The Biophilic workplace - What Is It & How Can It Improve Your Office?
A new eco-friendly trend has been hitting workplaces across the globe, and it could mean seriously good news for your health too. More and more offices are exploring the idea of transforming their dreary office into green wonderlands. This is where the concept of a biophilic workplace comes in. The premise is to incorporate pa large amount of greenery into your work space, allowing employees to connect with nature, proven to reduce stress and increase productivity.
A report from Human Spaces speaking about biophilic design stated, “As work psychologists we have an enduring interest in both the individual and environmental factors that influence business outcomes.
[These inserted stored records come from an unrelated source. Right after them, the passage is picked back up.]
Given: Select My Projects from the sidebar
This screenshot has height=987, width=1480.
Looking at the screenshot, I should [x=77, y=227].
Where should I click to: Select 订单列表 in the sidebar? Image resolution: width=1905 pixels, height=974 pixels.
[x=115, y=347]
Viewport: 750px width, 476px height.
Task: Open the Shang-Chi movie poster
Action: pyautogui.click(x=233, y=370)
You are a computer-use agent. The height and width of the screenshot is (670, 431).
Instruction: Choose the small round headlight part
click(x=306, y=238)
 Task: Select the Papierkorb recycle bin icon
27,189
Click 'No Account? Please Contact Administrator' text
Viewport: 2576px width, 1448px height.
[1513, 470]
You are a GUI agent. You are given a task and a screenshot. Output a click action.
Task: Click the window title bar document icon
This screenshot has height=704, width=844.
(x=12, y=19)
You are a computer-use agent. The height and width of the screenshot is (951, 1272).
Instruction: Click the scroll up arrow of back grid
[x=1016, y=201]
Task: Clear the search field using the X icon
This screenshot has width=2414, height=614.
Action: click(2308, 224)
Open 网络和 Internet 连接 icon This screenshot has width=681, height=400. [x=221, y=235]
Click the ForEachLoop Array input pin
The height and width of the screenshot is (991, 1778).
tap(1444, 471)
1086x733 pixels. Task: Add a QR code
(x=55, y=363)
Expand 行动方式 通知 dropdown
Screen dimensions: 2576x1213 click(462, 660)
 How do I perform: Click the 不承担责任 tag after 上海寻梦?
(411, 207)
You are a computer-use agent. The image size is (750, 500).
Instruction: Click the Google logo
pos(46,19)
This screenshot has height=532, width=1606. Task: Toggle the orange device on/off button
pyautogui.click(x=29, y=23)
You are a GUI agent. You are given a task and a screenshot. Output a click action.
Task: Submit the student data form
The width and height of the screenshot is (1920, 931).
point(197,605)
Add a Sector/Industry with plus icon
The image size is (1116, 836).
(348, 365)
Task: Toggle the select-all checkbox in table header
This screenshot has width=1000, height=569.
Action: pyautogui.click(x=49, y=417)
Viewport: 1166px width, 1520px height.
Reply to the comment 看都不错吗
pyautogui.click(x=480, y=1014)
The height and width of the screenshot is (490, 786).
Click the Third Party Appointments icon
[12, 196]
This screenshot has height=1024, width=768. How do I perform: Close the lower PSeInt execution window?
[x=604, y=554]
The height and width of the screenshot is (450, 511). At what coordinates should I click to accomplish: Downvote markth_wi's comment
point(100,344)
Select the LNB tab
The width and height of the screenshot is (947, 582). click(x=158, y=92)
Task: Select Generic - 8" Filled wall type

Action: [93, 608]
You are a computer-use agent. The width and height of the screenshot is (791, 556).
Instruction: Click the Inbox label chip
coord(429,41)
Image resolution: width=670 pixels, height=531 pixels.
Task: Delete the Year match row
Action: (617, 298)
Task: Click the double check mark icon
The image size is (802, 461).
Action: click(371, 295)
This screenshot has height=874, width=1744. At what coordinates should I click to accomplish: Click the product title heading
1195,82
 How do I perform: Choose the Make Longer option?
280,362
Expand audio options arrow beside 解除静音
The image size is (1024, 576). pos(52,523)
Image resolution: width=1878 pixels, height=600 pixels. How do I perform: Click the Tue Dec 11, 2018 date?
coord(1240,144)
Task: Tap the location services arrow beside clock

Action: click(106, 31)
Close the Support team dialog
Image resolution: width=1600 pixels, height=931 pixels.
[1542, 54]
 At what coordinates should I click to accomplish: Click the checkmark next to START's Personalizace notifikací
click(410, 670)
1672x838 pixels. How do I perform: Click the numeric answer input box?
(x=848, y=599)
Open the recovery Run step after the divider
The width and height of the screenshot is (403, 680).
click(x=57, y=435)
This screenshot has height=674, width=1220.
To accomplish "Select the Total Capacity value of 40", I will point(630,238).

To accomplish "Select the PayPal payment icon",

In particular, the interaction between an individual and their work environment can be a crucial determinant of both an employee’s success and happiness in his or her role." The study goes on to say talk "the proven links between work environments exhibiting biophilic design and lower staff turnover and sickness absence rates", such as workplace satisfaction and reduced anxiety.
Toxins in Furnishings
Including plants within your workplace not only helps to make the area look attractive, it can also keep you from harm caused by some unlikely culprits. “All of the materials we use, whether for furniture, carpets, clothing, these all contain toxins that are released through various ways," Chris Garvin, founder of architectural consulting firm Terrapin explains. It has been proven that plants are able to clean the air of pollutants released by furnishings and other miscellaneous items, aiding in keeping the air we breathe clear.
Plants release 'healthy' germs
He goes on to say, “When we share workspace and amenities with other people, we also share bacteria. The idea behind the microbiome approach is to find ways to get healthier and not sicker while in the workplace. This means looking carefully at the materials and products used for construction, design, and management. It also means incorporating plants and soils that have ‘healthy’ germs in them that can help improve the health of people from a microbiome perspective.”